Thursday, September 29, 2011

Following the Leader in Airline Emergencies

Scott McCartney’s story in today’s Wall Street Journal makes some excellent points about the special challenges of saving lives in aviation catastrophes.

First of all, let’s set aside the myth that an aviation accident  =  everybody dead. It’s not the case though it leads some people adopt the fatalistic and passive view that if anything goes wrong there’s little they can do about it.

But at a hangar at London’s Heathrow Airport, British Airways is giving select passengers a dare-I-say crash course in accident survivability. It’s a one-day class offered for the frequent-flying employees of companies who are customers of BA. Scott writes that the airline is considering whether to offer the training to the public for a fee or in exchange for frequent flier miles.

I’ll admit on first reading I was perturbed by Andy Clubb, the flight attendant who runs the class, who told Scott, "We teach people to react faster than anyone else so they are in the aisle first and down the slide first," but Clubb goes on to explain that when a confident passenger demonstrates the correct way to respond, others will follow.

Passengers as exemplars is a fabulous idea, a safety spin on the lesson of United Airlines flight 93 that once the door to the plane is closed the folks inside are a self-contained and necessarily self-sufficient community. In a crisis, survival depends on how well the community works as a whole.  

Evacuating a 777 is a little frightening
The last time I traveled by air, I sat at the over wing exit row and when the flight attendant asked me if I was willing to handle the door in an emergency, I answered confidently that I was. After all, I’d just spent a week in flight attendant training at Emirates reporting a story for The New York Times. Can I remove the door if required? Yes, indeed. (I could even sell duty free perfume if push came to shove.)

What’s a tad bit troubling is that British Airways is considering charging tuition of $220 for the school. If better safety on the plane becomes another source of ancillary revenue like better service at the airport  well, that would be wrong.

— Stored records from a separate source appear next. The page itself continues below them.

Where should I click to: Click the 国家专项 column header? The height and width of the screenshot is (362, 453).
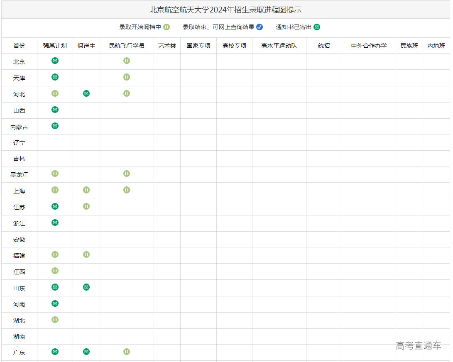(198, 46)
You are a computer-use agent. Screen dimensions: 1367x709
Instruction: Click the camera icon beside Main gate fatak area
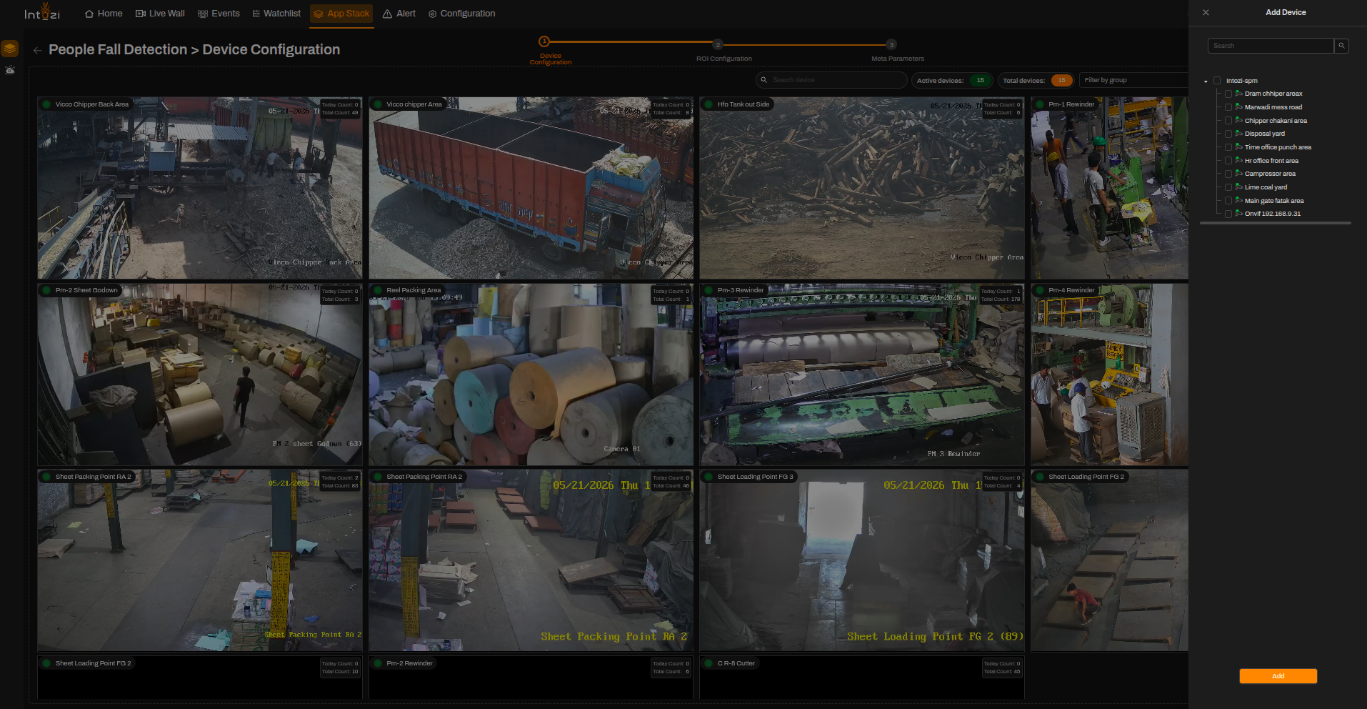1239,201
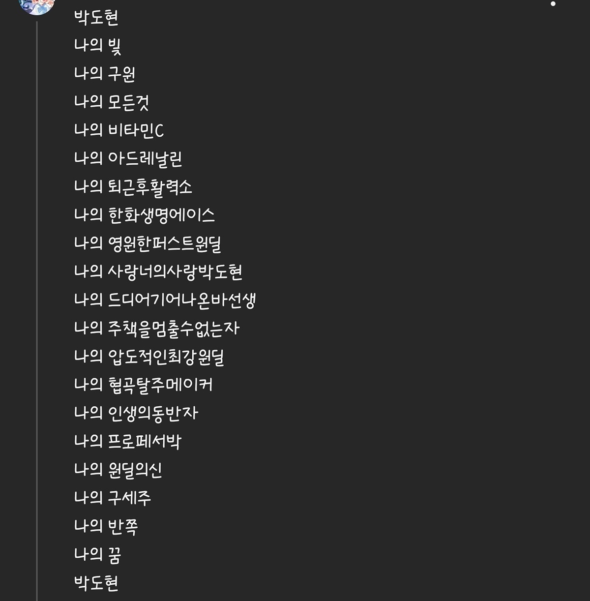The height and width of the screenshot is (601, 590).
Task: Click the text '나의 원딜의신'
Action: [x=118, y=470]
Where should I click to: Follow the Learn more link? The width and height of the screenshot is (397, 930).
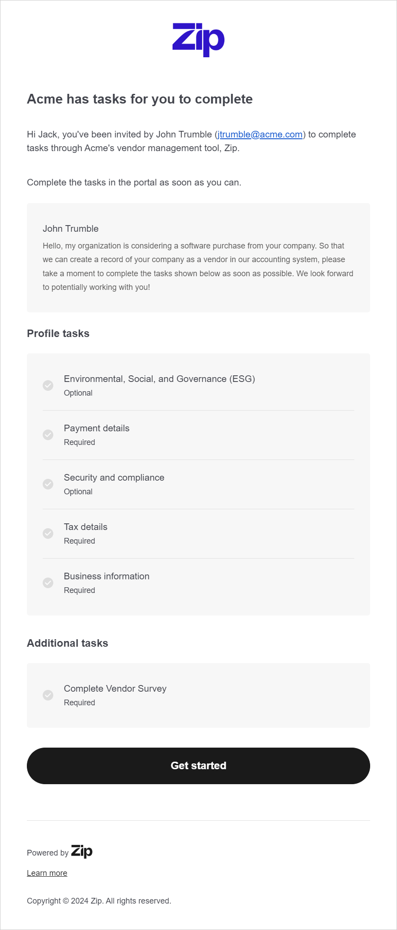47,873

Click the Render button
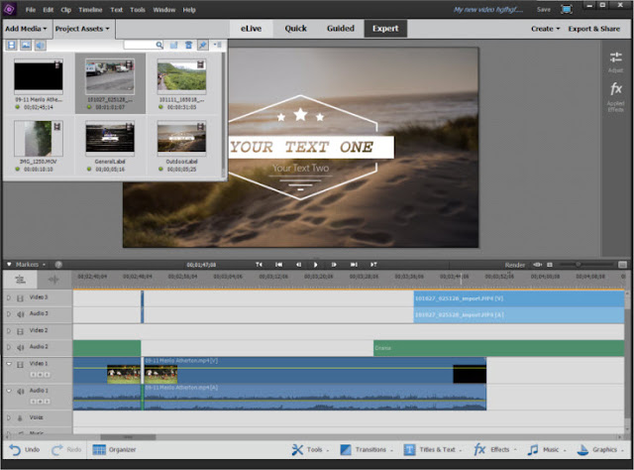coord(515,265)
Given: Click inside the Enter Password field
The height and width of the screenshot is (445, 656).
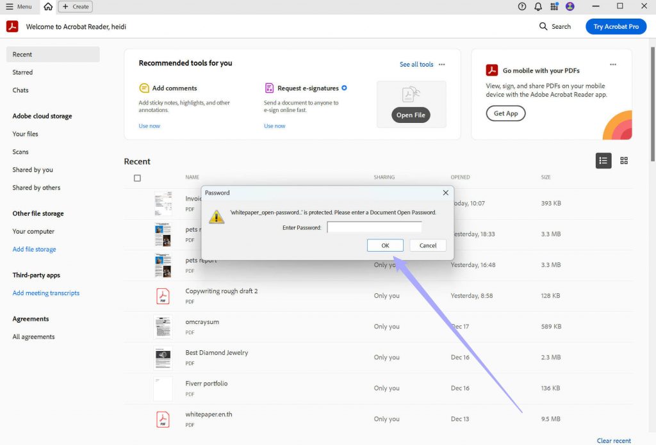Looking at the screenshot, I should 374,227.

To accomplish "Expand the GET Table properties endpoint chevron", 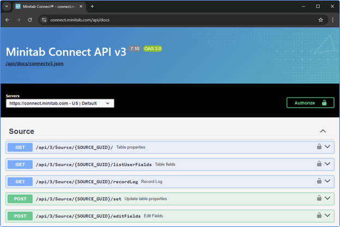I will pyautogui.click(x=327, y=147).

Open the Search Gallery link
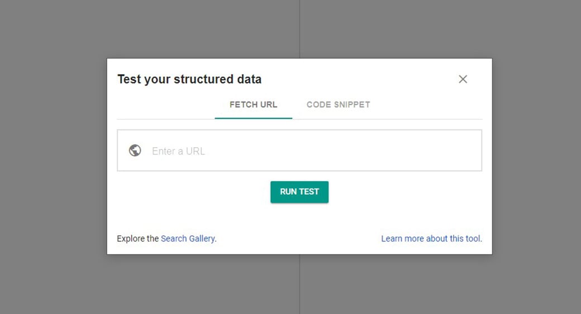(x=188, y=239)
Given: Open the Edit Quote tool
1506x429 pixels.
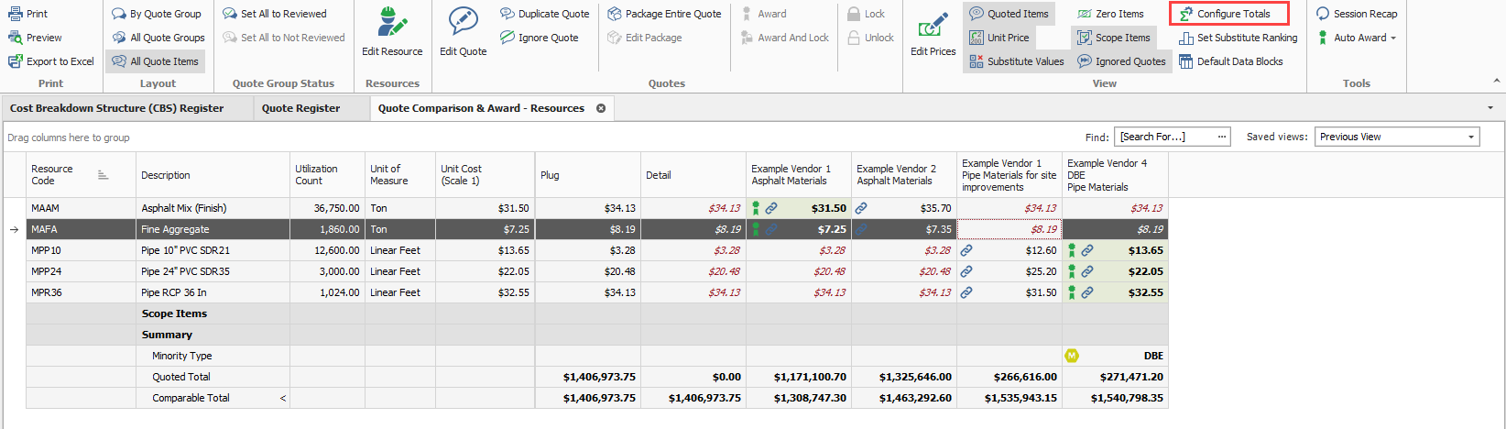Looking at the screenshot, I should tap(463, 32).
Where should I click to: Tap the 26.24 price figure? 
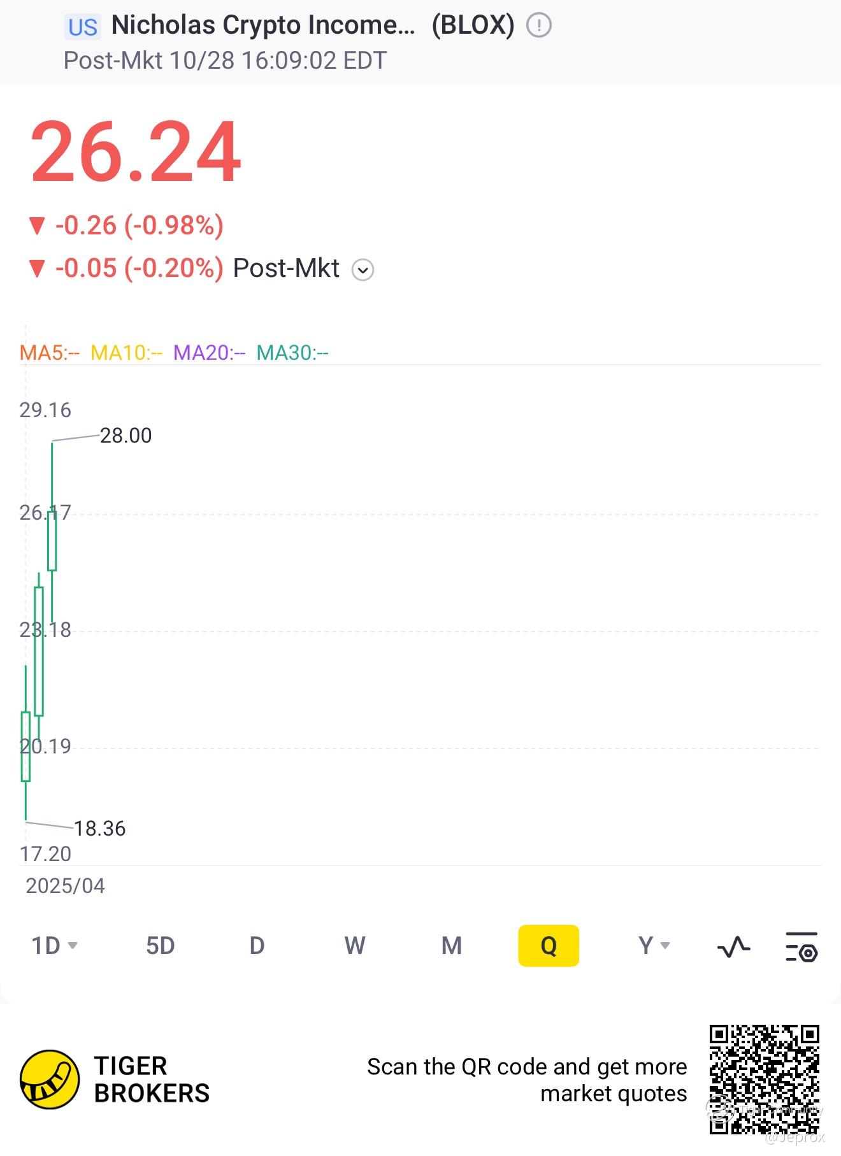136,153
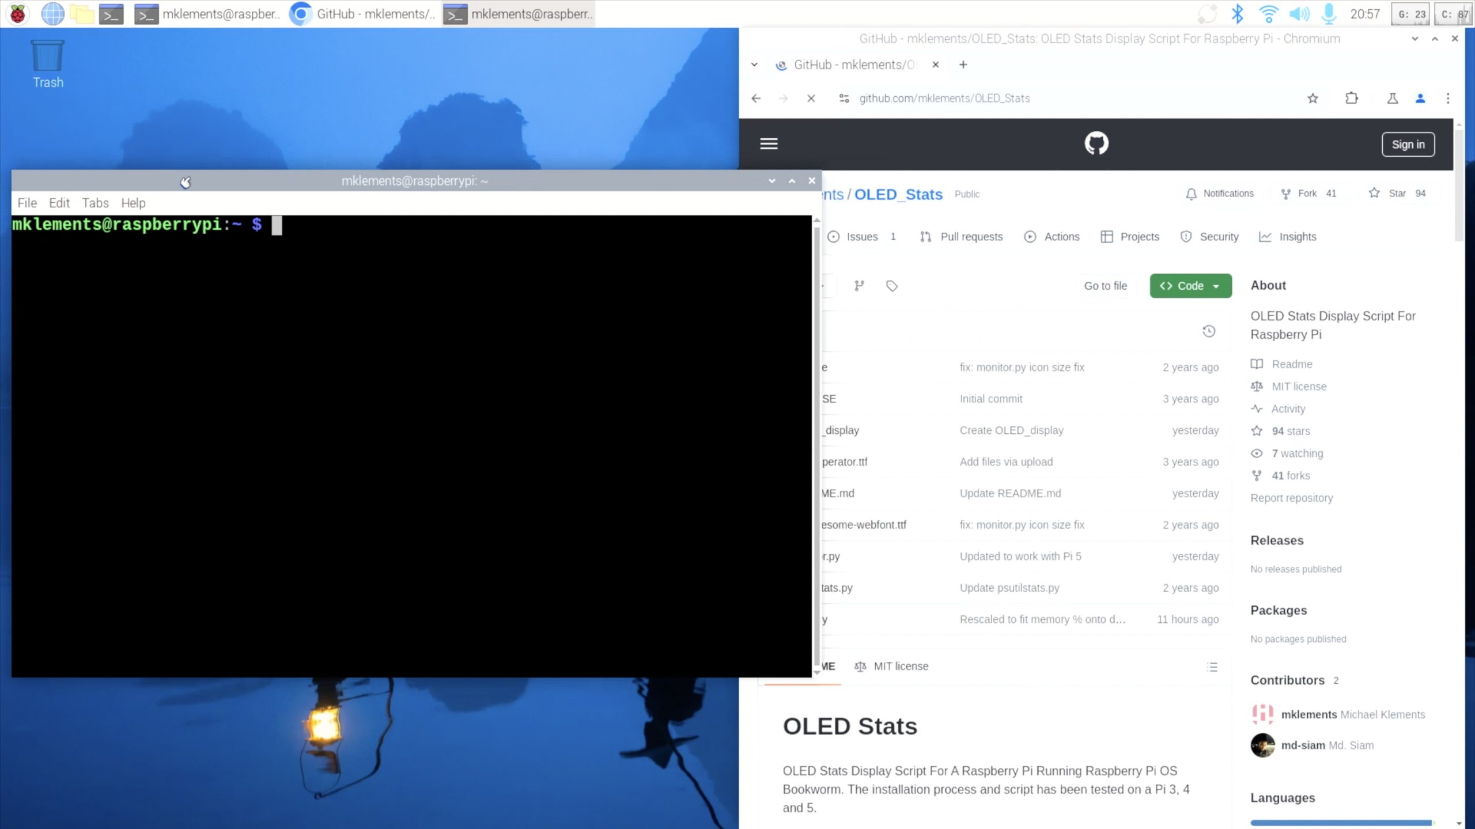Open the MIT license sidebar link

(x=1299, y=387)
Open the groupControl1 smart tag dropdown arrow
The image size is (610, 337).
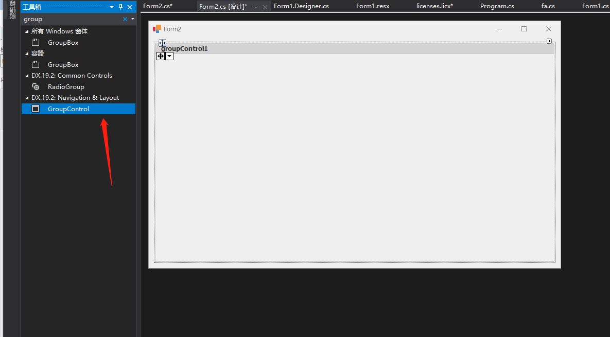(169, 56)
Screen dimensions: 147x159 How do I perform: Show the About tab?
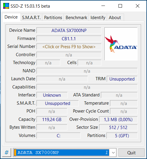pos(115,18)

A crazed rugby fan in Air New Zealand's safety briefing

Passengers deserve some of the blame for being blasé about safety, but with a few exceptions such as Air New Zealand, Southwest and Cebu Pacific  (see their videos below) the airlines have done little to make the safety briefing relevant or interesting to passengers. For the most part, their flight attendants are up there droning on and on - boring us to death with information that could save our lives. 

So my proposal is this; how about all the airlines join BA in this innovative new program and invite their most frequent travelers to take a safety course for free? Then, in return, and "in the unlikely event of an emergency" these trained passengers would follow instructions text-book style and show the rest of us how its done.